Yesterday I attended DDD!D 3 along with other Conchango-ites Richard Griffin, Andy Britcliffe, Mark Mann, Tony Scott and Christian Wade – who incidentally gave a talk titled “SQL Server 2005 Development: Tips n’ Tricks”. This is the first time I had attended DDD!D - there was a great buzz and it was really impressive to see so many people give up a Saturday to attend. Microsoft did a great job hosting the event. Many thanks to all who made it happen. I found some of the content a bit mixed - out of the five sessions I attended, one was poor, two were mediocre and two were excellent.
"Monad – why developers should care" presented by Thomas Lee – the main problem with this session was that The Presenter took an incredibly exciting technology and made it look quite dull; the Monad session at PDC was the second highest rated session overall (I had several "oh my god moments watching it), but this session had none of that buzz. If only Thomas Lee demonstrated something like Monad ‘s XML handling capabilities - that would have blown the socks off most of the attendees – for example how easy it is to parse an RSS feed and print out a list of this blogs posts, by title and publication date:
([xml](new-object Net.WebClient).DownloadString("http://blogs.conchango.com/howardvanrooijen/rss.aspx")).rss.channel.item | select title, pubdate
"Hands on introduction to Windows Presentation Foundation" presented by Tim Scarfe - this is a session that I considered the weakest of the ones I attended, not because there were technical difficulties, meaning that the demonstration laptop was running and crawl (not exactly what you need when demonstrating a state of the art graphics system) but the fact that the content of the presentation was totally uninspiring. When you’re trying to enthuse the audience about a cutting edge technology which treats images, audio, video as ubiquitous media, then drawing a couple of squares and a button on a form and then animating the button on a the motion path is not the most exciting demonstrations. Even the video shown to demonstrate Windows Presentation Foundation’s capabilities was that the North Face demo which debuted almost a year ago - this now looks incredibly dated and basic compared to the BBC demo presented at mix06. It would have been nice to see the demo of code to do something almost impossible using current technologies such as 3D manipulation of video content, and showing it done in just a few lines of xaml - a really impressive example can be found here: http://blogs.msdn.com/llobo/archive/2006/05/30/611026.aspx
"Indigo, SOA and the real world" presented by Daniel Fisher and Michael Willers. This was by far the best presentation of the day, I really liked the breadth and depth of the topic and the way it was delivered, the example code they demonstrated was top notch, the walkthrough of their documentation included threat modelling diagrams, was rather fascinating. It was really good to see a talk that was aimed at a much higher level and delivered real content rather than just kicking the tires of a piece of pre-beta software. You can tell the guys from newtelligence really know their craft.

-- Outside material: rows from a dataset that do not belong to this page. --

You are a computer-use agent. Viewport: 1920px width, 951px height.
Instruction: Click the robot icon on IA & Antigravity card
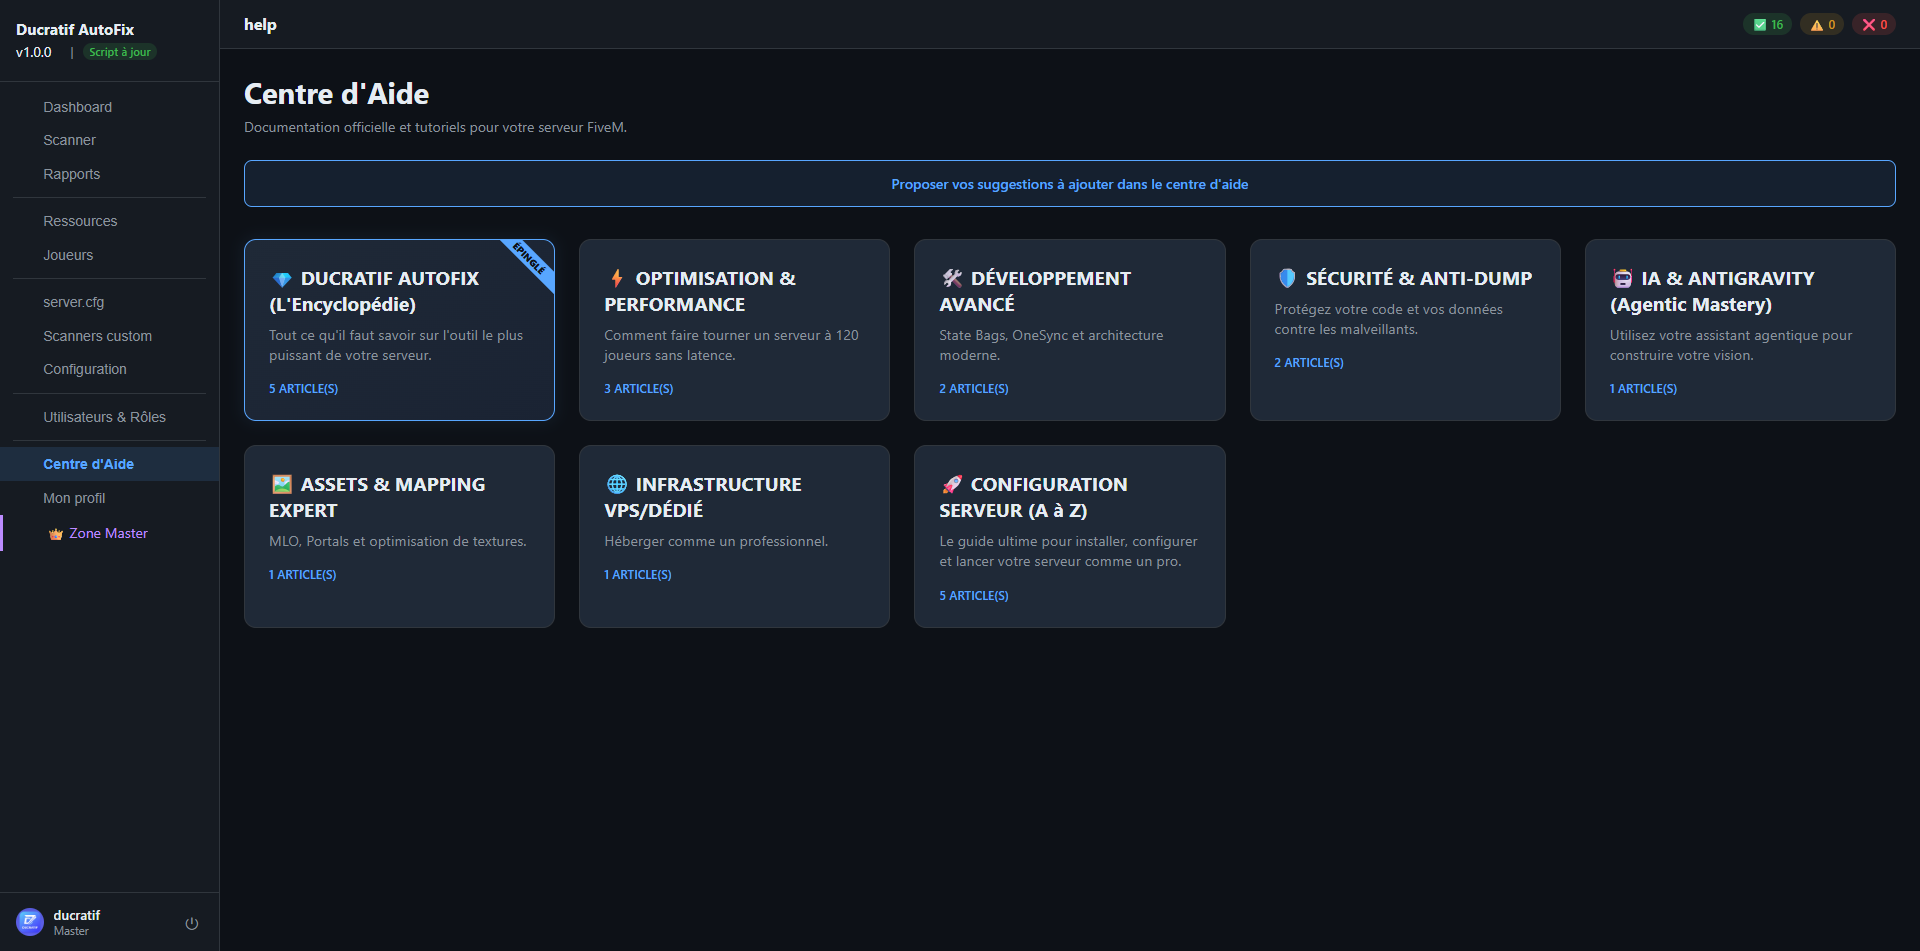[1622, 278]
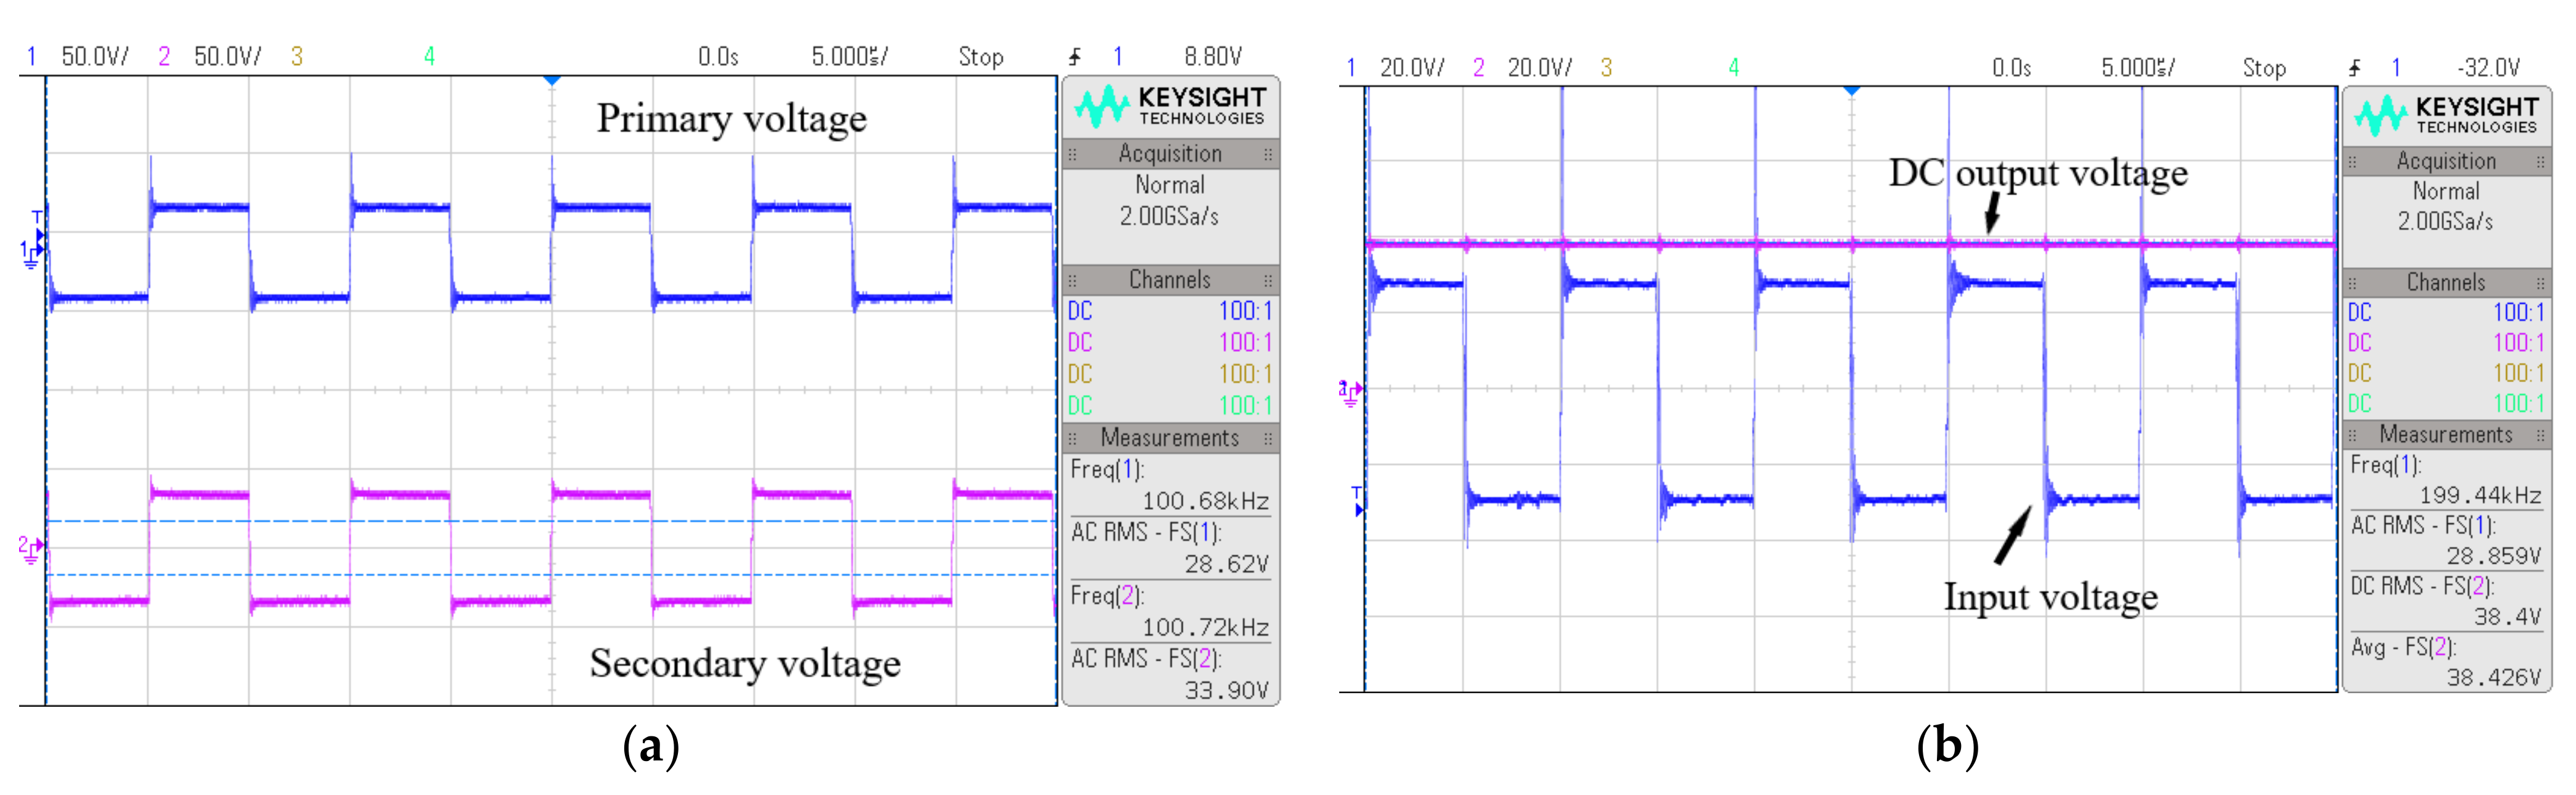Click the Keysight logo in left scope
The image size is (2576, 795).
(x=1169, y=106)
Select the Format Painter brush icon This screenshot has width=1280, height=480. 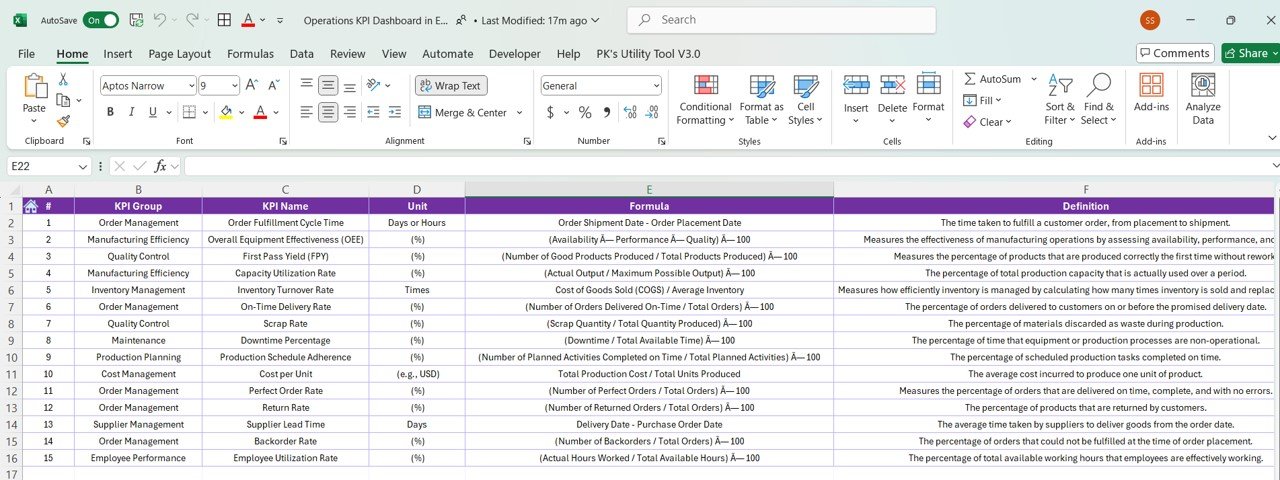(x=63, y=121)
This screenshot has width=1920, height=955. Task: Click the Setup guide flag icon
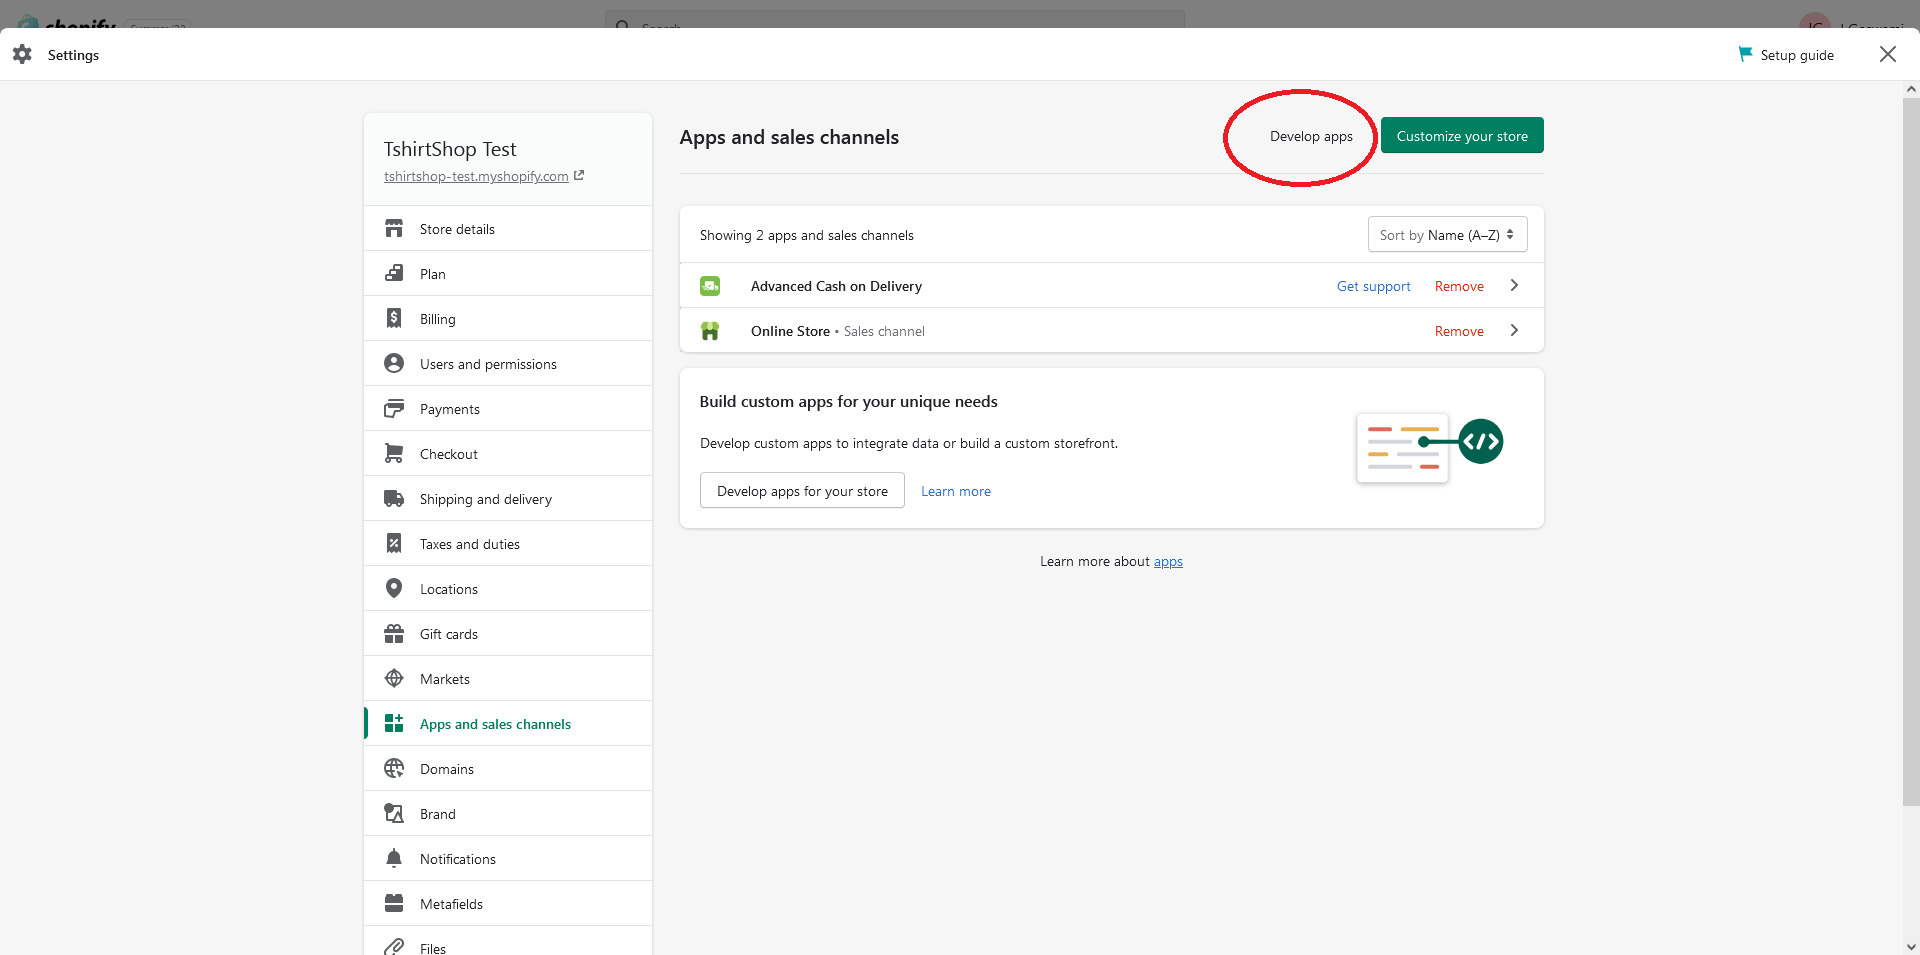click(x=1745, y=54)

"Atlas and Live.com" presented by Thomas Brattli. This was the second best presentation of the day, I thought Thomas pitched at the right level and covered the right content, even though I’ve been looking at Atlas over the past couple of weeks it was great to get another overview, it was the frist time I had seen a demonstration of how to create and install a Live.com gadget. The highlight for me was Thomas using the Atlas Script Debug window - which I had never seen before!
"Health Monitoring your ASP.Net to 2.0 Applications" presented by Dave Sussman. Even though this topic is quite dull Dave is a great presenter and delivered the content well - this is one area of ASP.NET 2.0 that I have very little knowledge of and an area which has scant documentation, I certainly took some learning’s away that I shall try and implement in my current project.
Apart from Indigo, SOA and the real world" the highlight of the day was an impromptu talk by Ed Gibson, the Microsoft UK security adviser. This man has some serious gravitas, the entire crowd was in awed silence during his talk. You can find a good article about the man here.
All in all it was quite enjoyable day, but wasn’t quite what I was expecting. Maybe I read too many blogs and very little of the content was unknown to me, maybe it was because the last big geeky conference I went to was PDC or maybe I’m being a little too critical because it was the day after one of the best Conchango Community Days I’ve ever been to. I’m not sure – I hope the content of the next DDD!D is a lot more varied.
Why was the Conchango Community Day so good? In our User Experience session we discussed how user stories could be used as a mechanism for better collaboration between developers, designers, user experience and testers. In the .Net session I talked about future technologies and Ian Shimmings gave a great in-depth demo of LINQ. In the afternoon Neil Kidd from Microsoft gave a Chalk ‘n’ Talk about .NET 2.0 and then we had a great Agile Community Session where Ian Shimmings gave a fantastic talk called "Making Agile Succeed". Hopefully I’ll talk about this in more detail in another post later this week.
Friday was also a good day because we had our 1000th download of Scrum for Team System.